__What is being asked__: All entries are to be copied exactly, with pictures removed.

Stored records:
□ □ □ □ □ □ □
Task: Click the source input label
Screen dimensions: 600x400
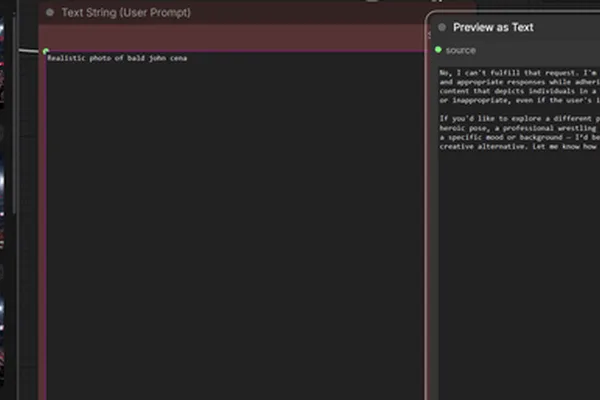Action: click(x=461, y=50)
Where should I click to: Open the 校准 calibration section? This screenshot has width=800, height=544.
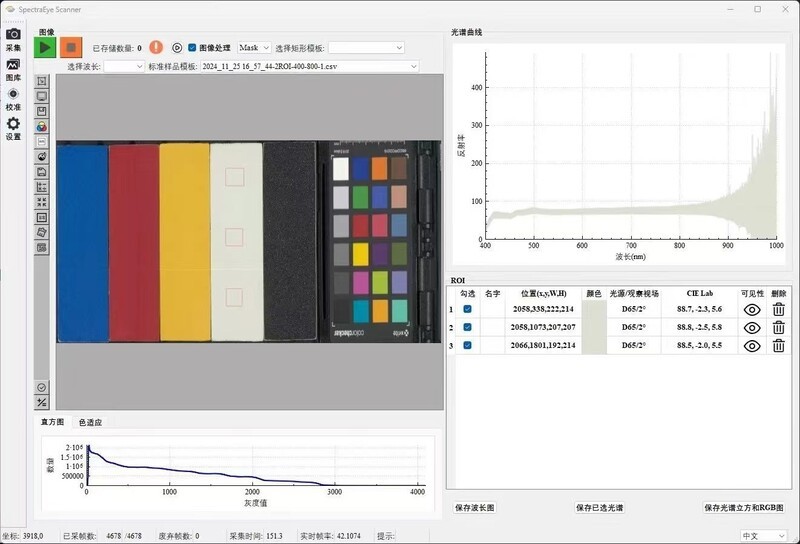tap(13, 94)
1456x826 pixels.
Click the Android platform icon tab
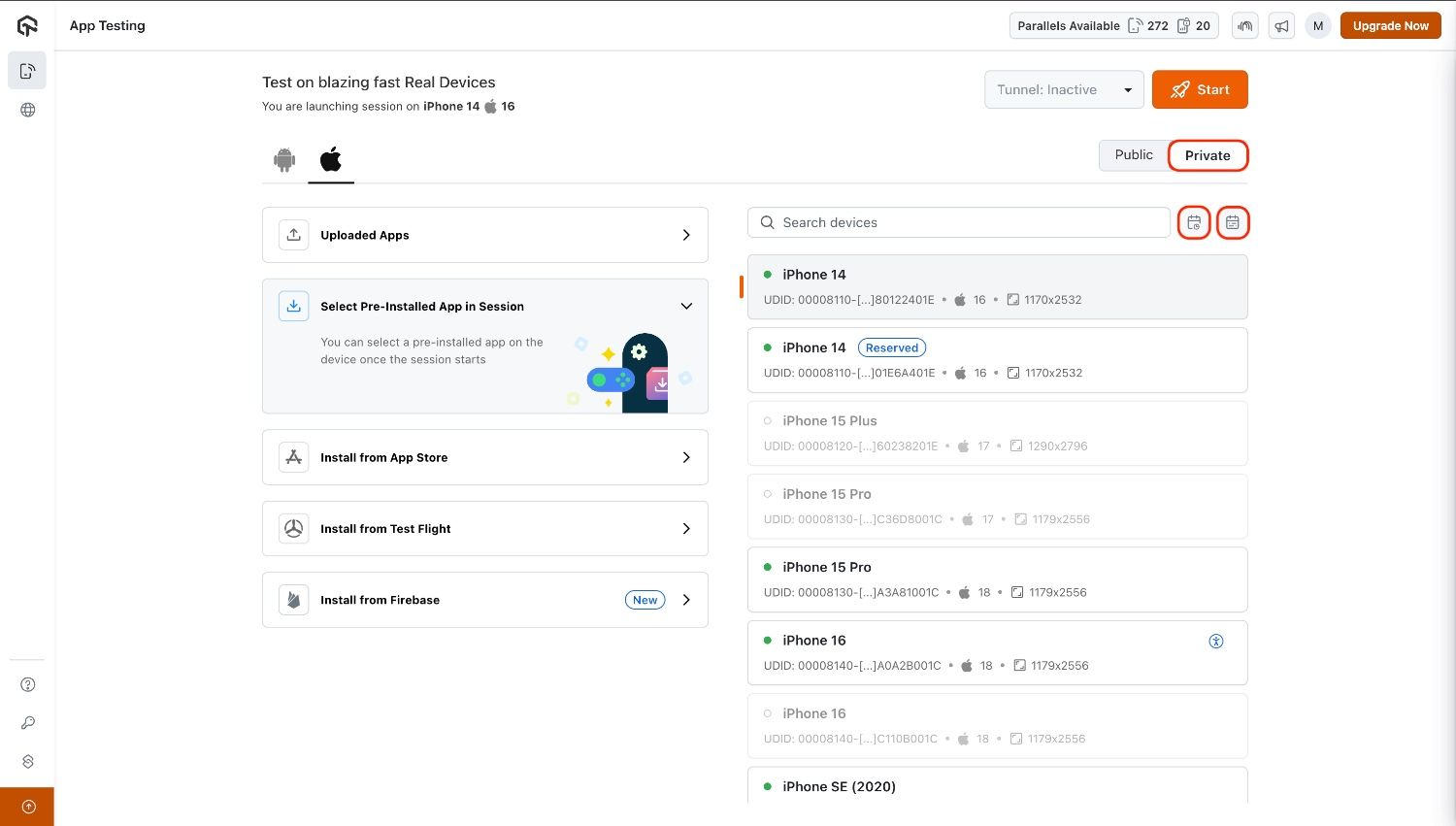coord(284,159)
□ □ □ □ □ □ □
__Exercise answer__:
Task: Click the source input label
Screen dimensions: 600x400
Action: click(x=461, y=50)
Where should I click to: Open the 校准 calibration section? This screenshot has width=800, height=544.
tap(13, 94)
1456x826 pixels.
Click the Android platform icon tab
coord(284,159)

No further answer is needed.